CNNs and local patterns
A convolutional neural network (CNN) is built on one move: slide a small filter (a "kernel") across the input and compute a number at each position. The filter only sees a small local window at a time — that's the whole idea.
- On an image, a 3×3 filter might fire on edges, corners, or textures — small local patterns — and deeper layers combine them into shapes.
- The same filter weights are reused at every position ("weight sharing"), so a CNN has few parameters and finds a pattern wherever it appears (move the cat in the photo, still detected).
Run the editor: a length-2 edge-detector kernel [1, -1] slides over the
signal and lights up where neighboring values differ.
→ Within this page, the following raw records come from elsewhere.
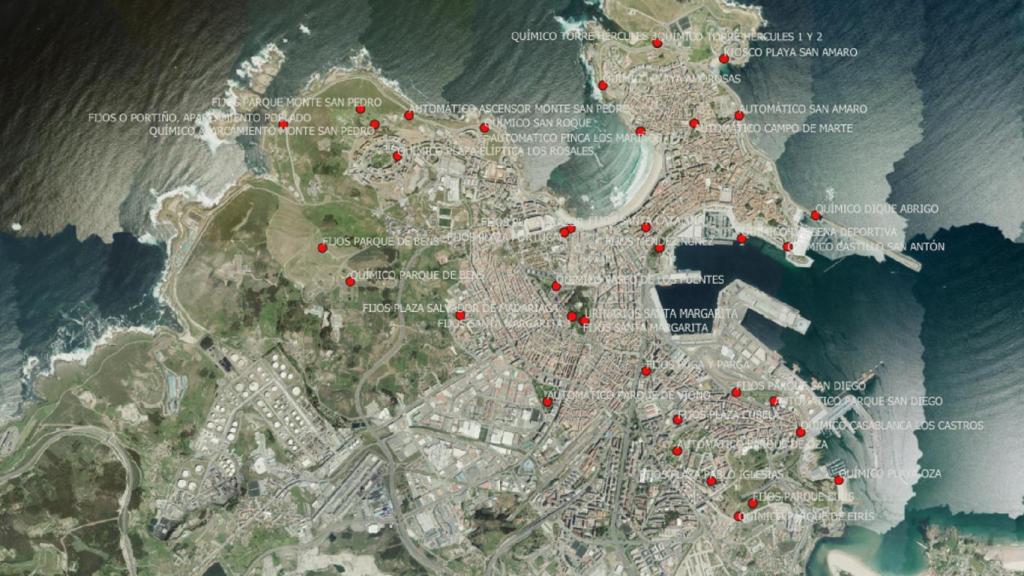
Task: Click the FIJOS PARQUE DE BENS marker
Action: tap(321, 248)

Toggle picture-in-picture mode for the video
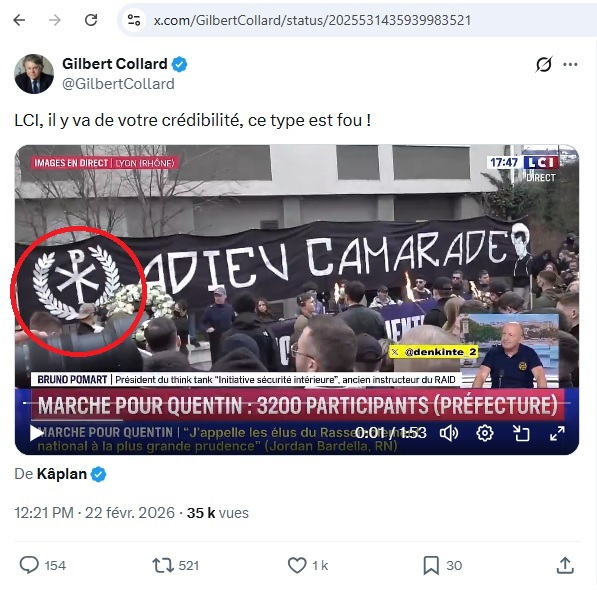point(521,433)
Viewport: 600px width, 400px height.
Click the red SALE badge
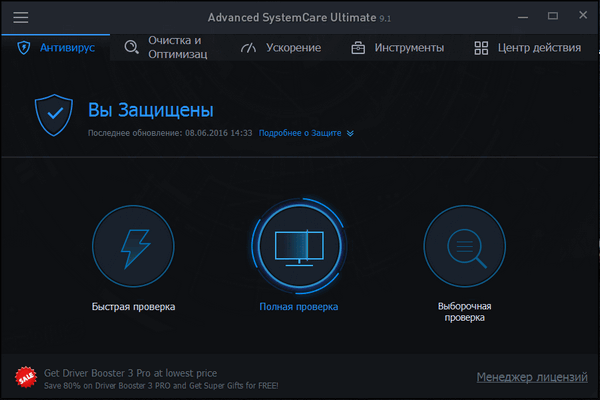(25, 377)
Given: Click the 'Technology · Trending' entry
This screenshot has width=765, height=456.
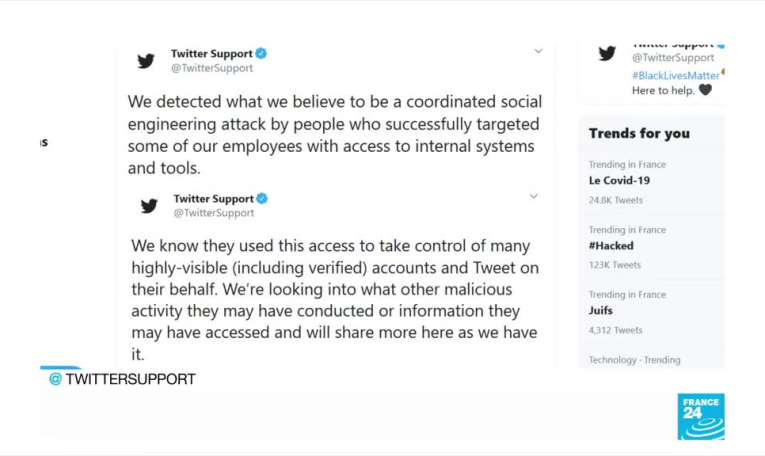Looking at the screenshot, I should pyautogui.click(x=634, y=360).
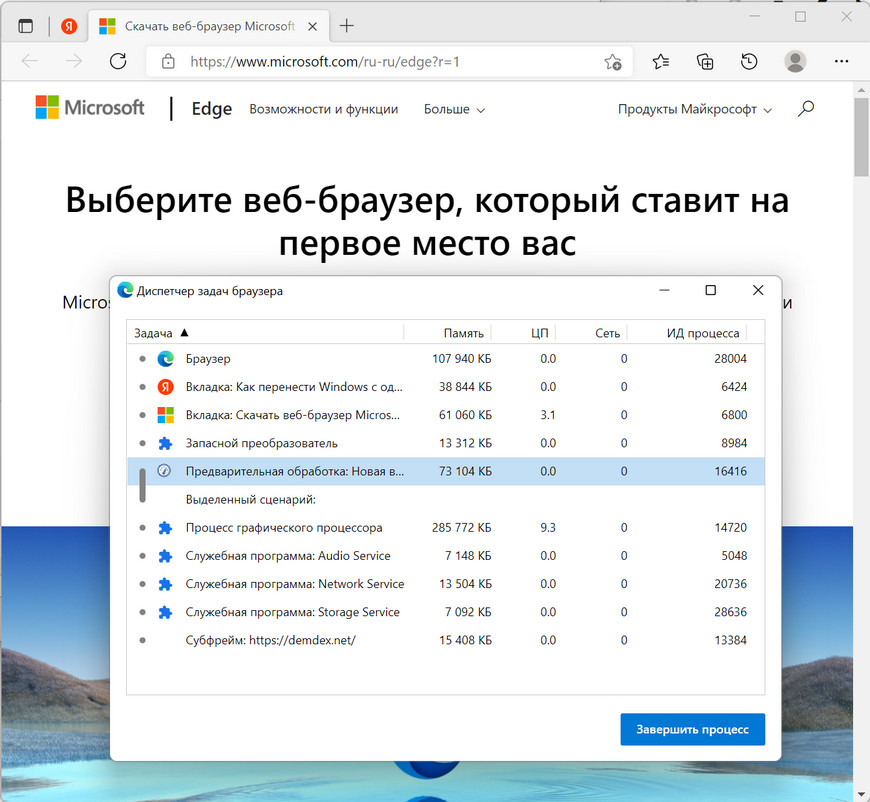870x802 pixels.
Task: Click the browser refresh icon
Action: (118, 62)
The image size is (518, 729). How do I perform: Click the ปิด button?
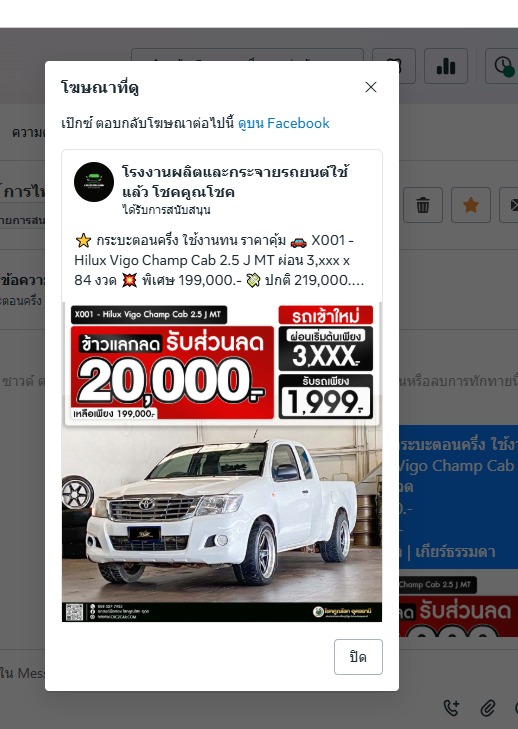click(x=358, y=656)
The output [0, -5, 0]
says "the only edge is between positions 1 and 2."
The shape rule (you already know it)
For a signal of length n and a kernel of length k, the output has
length n - k + 1 — you can only place the window where it fully fits.
That's the same shape-arithmetic from the tensors chapter, and the #1 CNN
bug an AI ships is an off-by-one on that range.
Why a builder cares
You won't hand-derive convolutions, but you'll read CNN code and need the
intuition: small filter, local window, same weights everywhere. When
a model is great at "is there a defect in this product photo?" but you
don't know why it's a CNN, this is why — local patterns, detected
anywhere. Real PyTorch spells it nn.Conv2d(...); the sliding-window idea
is identical.